Surlie Collections is “a brand-spankin’-new subscription service dedicated solely to pét-nat and created by a triumvirate of badass femmes whose love affair with the all-natural suds turned into a full-fledged subscription-service company,” says Vanessa Price, co-author of Big Macs & Burgundy. Pét-nat, short for pétillant naturel, translates to “natural sparkling” wine. “Producers take an unfinished or mid-fermentation wine and bottle it, letting the first fermentation finish in the bottle you drink it from,” Price explains. “Not only are they yummy tasting, they are truly Instagram worthy, coming in a rainbow of shades from electric purple to sunshine yellow to deeply hued magenta.” For $114, Surlie will ship four bottles to your door once each quarter, along with approachable tasting guides. Members also gain access “to virtual events and a chance to connect with others in the Surlie community,” adds Price. And if you’re pét-nat curious (but don’t want to commit to a subscription), the service also offer à la carte collections “curated for different palates, seasons, and price points.”
“Splash Wines Club offers a unique wine subscription that allows members to choose from a wide range of high-quality, competitively priced wines,” says Kostrzewa, adding that the selection ranges from classic vintages to offbeat choices to creative new releases. Where Splash excels is in subscription options, which include monthly, every other month, or quarterly shipments, and tiered pricing. Its cheapest option would be to receive six bottles a quarter for $59 a shipment; but if you want more deliveries, you can also opt to pay $59 for monthly or every other month shipments, too. If you pay $79 a shipment, those deliveries (whether every month, other month, or quarter) will include 15 bottles. If you pay an extra $10 on top of either of those options, you get access to higher-quality wines from its “vineyard collection.” And if you pay an extra $39 (for 6-bottle subscriptions) or $70 (for 15-bottle subscriptions), you get access to the highest-quality bottles from its “cellar collection.”

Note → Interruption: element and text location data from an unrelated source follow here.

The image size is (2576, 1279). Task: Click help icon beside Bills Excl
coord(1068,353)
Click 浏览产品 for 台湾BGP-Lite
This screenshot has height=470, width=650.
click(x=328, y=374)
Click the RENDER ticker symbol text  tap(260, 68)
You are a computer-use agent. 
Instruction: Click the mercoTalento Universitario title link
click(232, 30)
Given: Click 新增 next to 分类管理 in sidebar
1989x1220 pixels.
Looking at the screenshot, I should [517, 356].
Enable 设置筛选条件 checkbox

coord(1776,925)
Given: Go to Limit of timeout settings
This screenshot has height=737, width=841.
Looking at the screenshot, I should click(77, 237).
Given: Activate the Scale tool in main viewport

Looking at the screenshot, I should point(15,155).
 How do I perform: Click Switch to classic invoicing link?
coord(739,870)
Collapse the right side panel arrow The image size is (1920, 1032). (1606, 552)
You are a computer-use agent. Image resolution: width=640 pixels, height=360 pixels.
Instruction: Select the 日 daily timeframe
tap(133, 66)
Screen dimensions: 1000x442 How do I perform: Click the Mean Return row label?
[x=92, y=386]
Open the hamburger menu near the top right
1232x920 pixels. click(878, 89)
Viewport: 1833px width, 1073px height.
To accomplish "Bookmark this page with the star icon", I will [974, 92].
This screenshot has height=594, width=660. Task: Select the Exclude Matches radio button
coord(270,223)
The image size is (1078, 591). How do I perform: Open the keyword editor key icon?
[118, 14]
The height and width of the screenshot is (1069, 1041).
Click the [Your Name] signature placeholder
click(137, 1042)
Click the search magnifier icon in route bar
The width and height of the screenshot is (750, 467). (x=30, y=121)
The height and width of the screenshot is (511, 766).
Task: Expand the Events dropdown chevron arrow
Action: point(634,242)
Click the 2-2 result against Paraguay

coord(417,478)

Our friends over at Eater are as obsessive about food and drink as we are about shopping. That’s a big reason why we think anyone who likes wine should consider their recently launched subscription, which is basically the mail-order version of a trusted restaurant sommelier asking you to try their new favorite bottles each month. (November’s box, for instance, was curated by Zwann Grays, the beverage director at Brooklyn’s Olmsted and Maison Yaki.) “Every month we choose a new wine expert from a restaurant or shop that we love and they put together a box of restaurant-quality wine from small producers they’re excited about,” explains Eater editor-in-chief Amanda Kludt. Subscriptions, which start at $70 for two bottles, also come with newsletters that provide more information about the wines you receive and invites to virtual wine parties with experts, she adds. Eater also makes it easy to give others its wine subscription, which would make a great gift for a wine-drinker (as would any of the others listed here.)